Directions
Which lines run from the one containing "Where should I click to: Click the" through the end of the data? Write them out exactly, with the pictures left out.

Extracted material
::::::::::

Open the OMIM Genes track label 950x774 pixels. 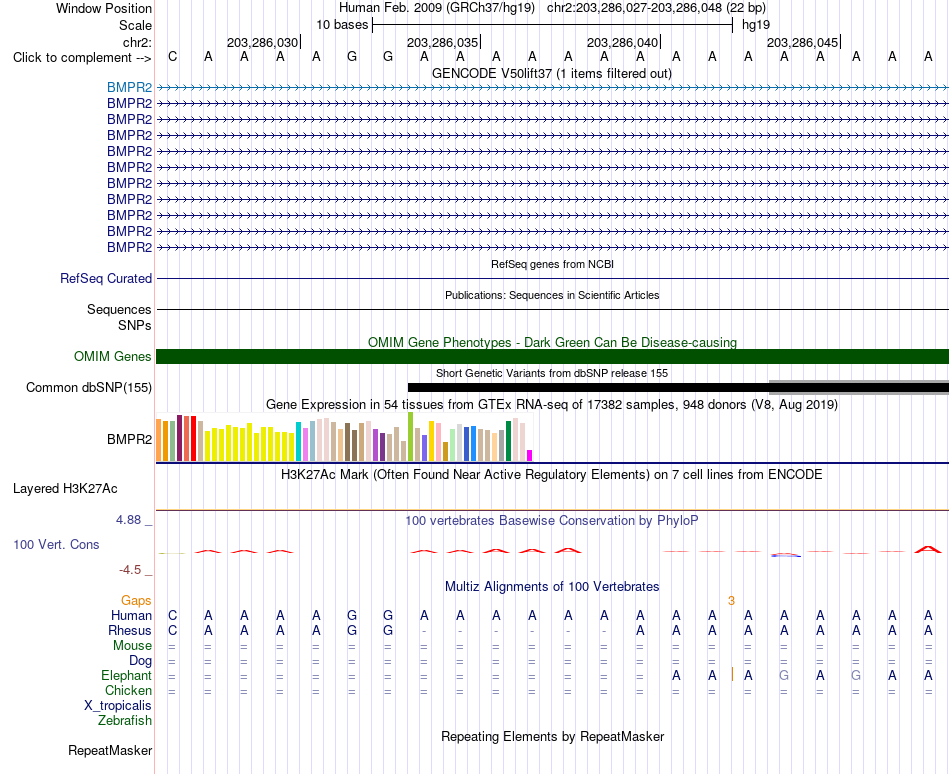click(113, 357)
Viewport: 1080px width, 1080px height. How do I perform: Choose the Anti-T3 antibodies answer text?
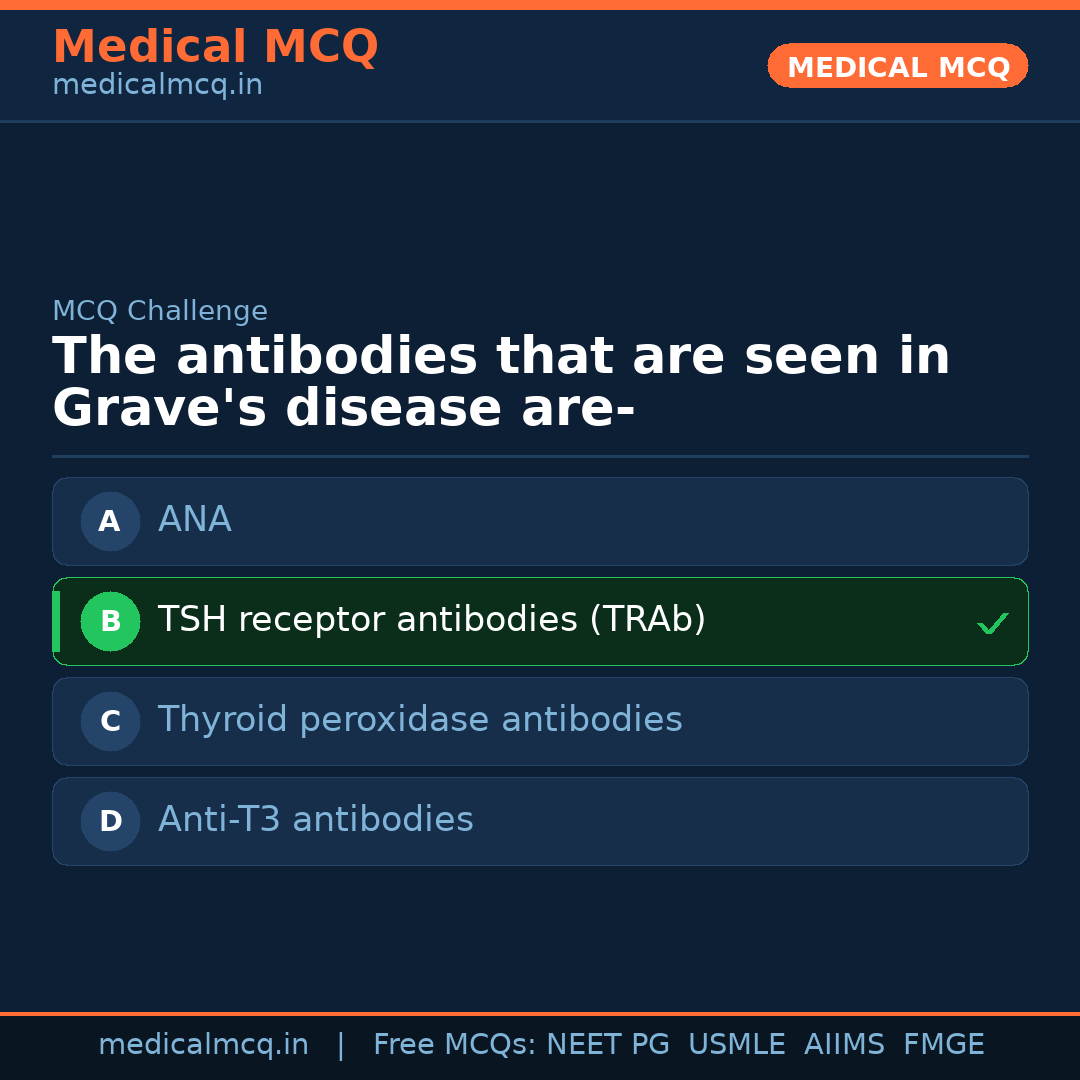(316, 820)
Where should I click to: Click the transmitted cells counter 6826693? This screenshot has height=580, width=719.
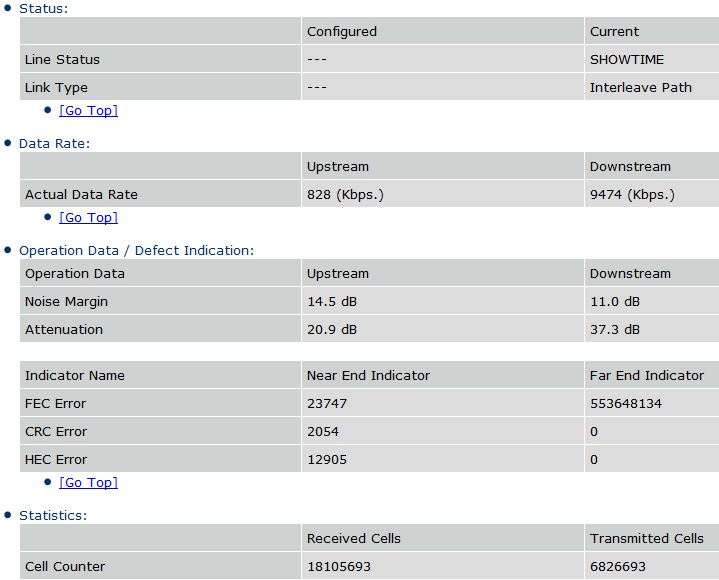coord(618,567)
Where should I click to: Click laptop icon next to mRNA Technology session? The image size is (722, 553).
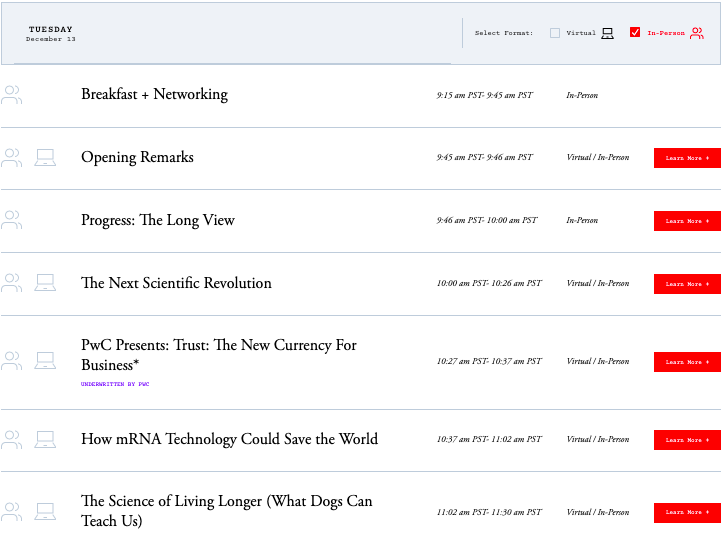[45, 439]
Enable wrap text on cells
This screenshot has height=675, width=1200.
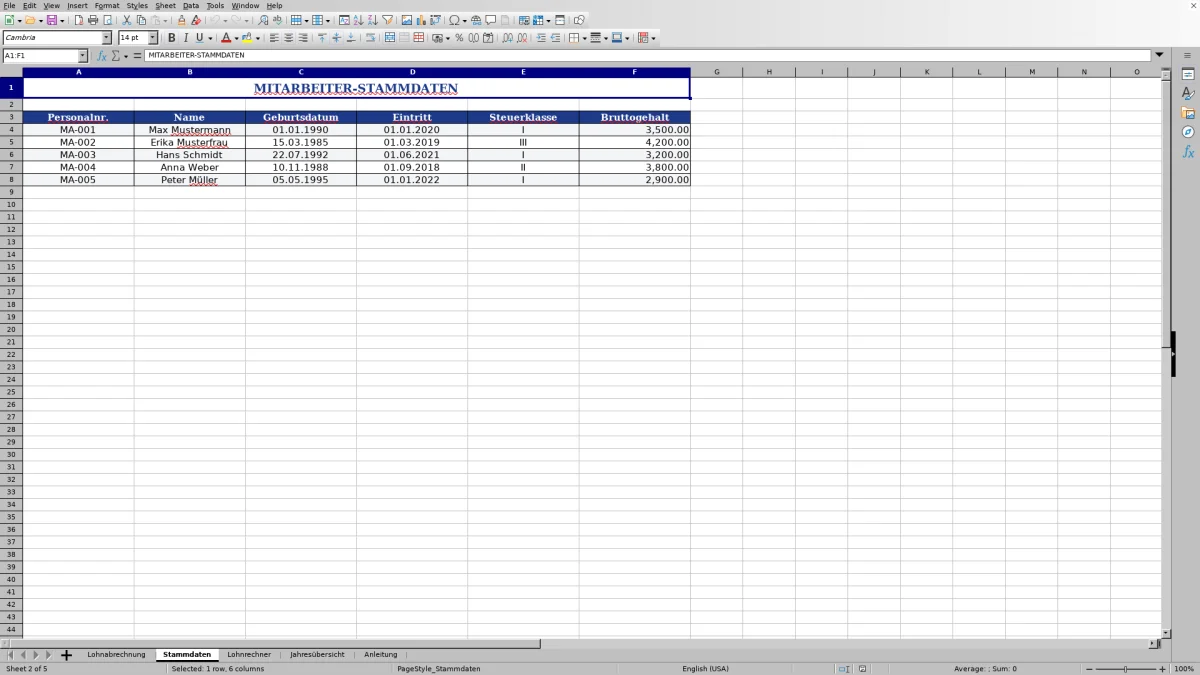(x=371, y=37)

::::::::::

Output of the exercise
Where should I click to: Click the transmitted cells counter 6826693? This screenshot has height=580, width=719.
coord(618,567)
Where should I click to: Click laptop icon next to mRNA Technology session? The image size is (722, 553).
[45, 439]
Enable wrap text on cells
This screenshot has height=675, width=1200.
(x=371, y=37)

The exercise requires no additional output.